Nie wierzę w to. Liczyłam, że powie tydzień albo coś w tym stylu. A on mi mówi, że mam się pakować. Kol chce wyjechać jeszcze dziś w nocy...

- Nie ma takiej opcji. - pokręciłam głową - Ja nie mogę od tak wszystkiego rzucić! - pisnęłam - Co powiem Stefanowi i Damonowi? Przecież nie mogę wyjechać bez słowa. - próbowałam go przekonać.

-Jeśli dobrze pójdzie, a uwierz mi, że mam dar przekonywania, to wyjedziemy jeszcze dziś. Później pozostaje znaleźć szczątki i rzucić zaklęcie, a następnie pomożesz mi ze sztyletem. - skubany ma dobre argumenty. Jest za sprytny. - Dwa, maksymalnie trzy dni i wrócimy. - uśmiechnął się przekonująco.

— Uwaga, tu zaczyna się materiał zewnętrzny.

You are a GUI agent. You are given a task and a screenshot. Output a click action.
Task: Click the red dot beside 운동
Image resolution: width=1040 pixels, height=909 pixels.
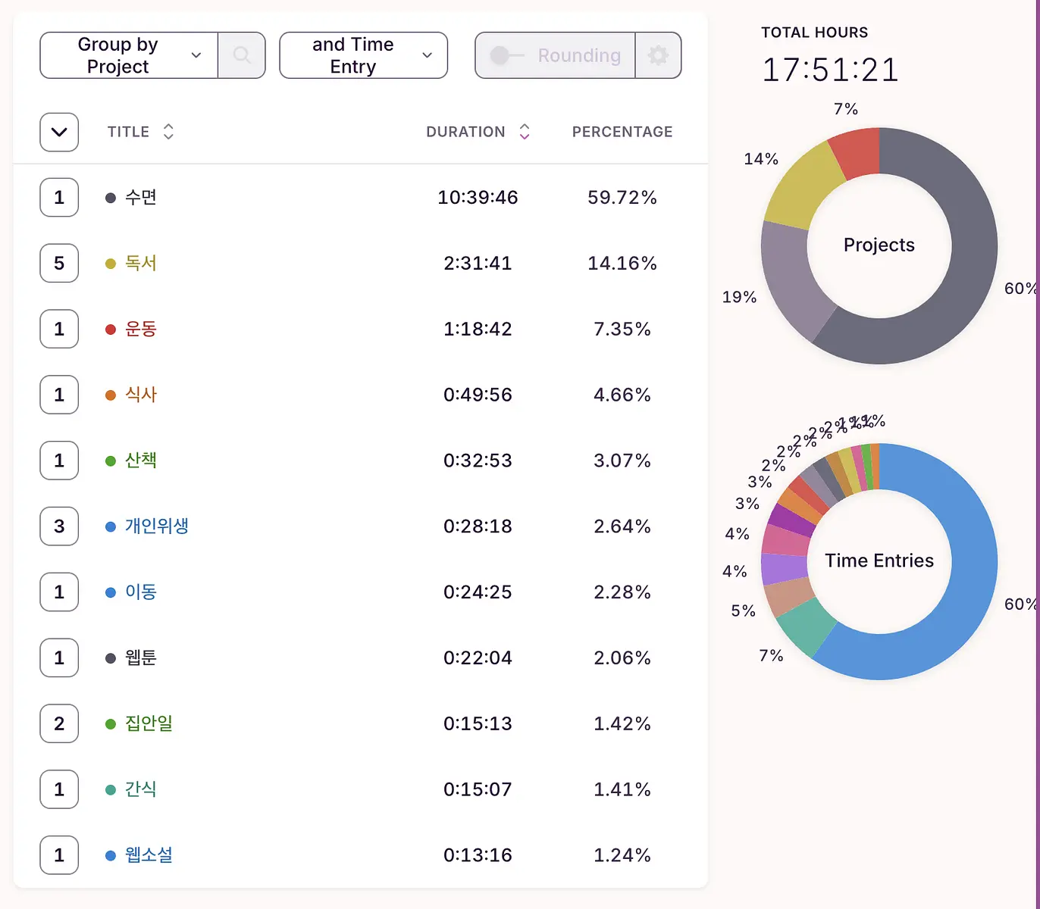coord(111,330)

-A co mam powiedzieć Salvatorom?

-Że wyjechałaś do matki w odwiedziny? - zaproponował. Wytrzeszczyłam oczy i rozchyliłam usta.

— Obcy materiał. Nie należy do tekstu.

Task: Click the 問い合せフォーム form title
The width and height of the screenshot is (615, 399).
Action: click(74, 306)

-Zabiłeś moją matkę! - warknęłam i uderzyłam go pięścią w ramię. Od razu złapał się za miejsce, gdzie go uderzyłam.

-Okey. Wybacz, zapomniałem. - mruknął, a ja spiorunowałam go wzrokiem - Zabiłem wielu ludzi. Mogłem o kimś zapomnieć! To się zdarza. - bronił się.

-Normalnym ludziom nie. - wysyczałam.

- Ja jestem wampirem. - rozłożył ręce.

-Słaby argument obronny. - prychnęłam - W dalszym ciągu jest potworem, który zabił mi matkę. A twój brat ojca! - warknęłam - Jesteście siebie warci. - stwierdziłam.

-Tak. Tak. - prychnął - Jesteśmy popieprzeni. Zdarza nam się urządzić jakieś krwawe masakry, ale z ogółu jesteśmy całkiem przyjaźni dla środowiska. - wybuchłam śmiechem.

-Litości. Nigdy w życiu nie słyszałam większej ściemy. - zakpiłam.

-Przynajmniej próbowałem. - wzruszył ramionami - Pakuj się i jedziemy. Nie ma czasu do stracenia. - mruknął. Jęknęłam...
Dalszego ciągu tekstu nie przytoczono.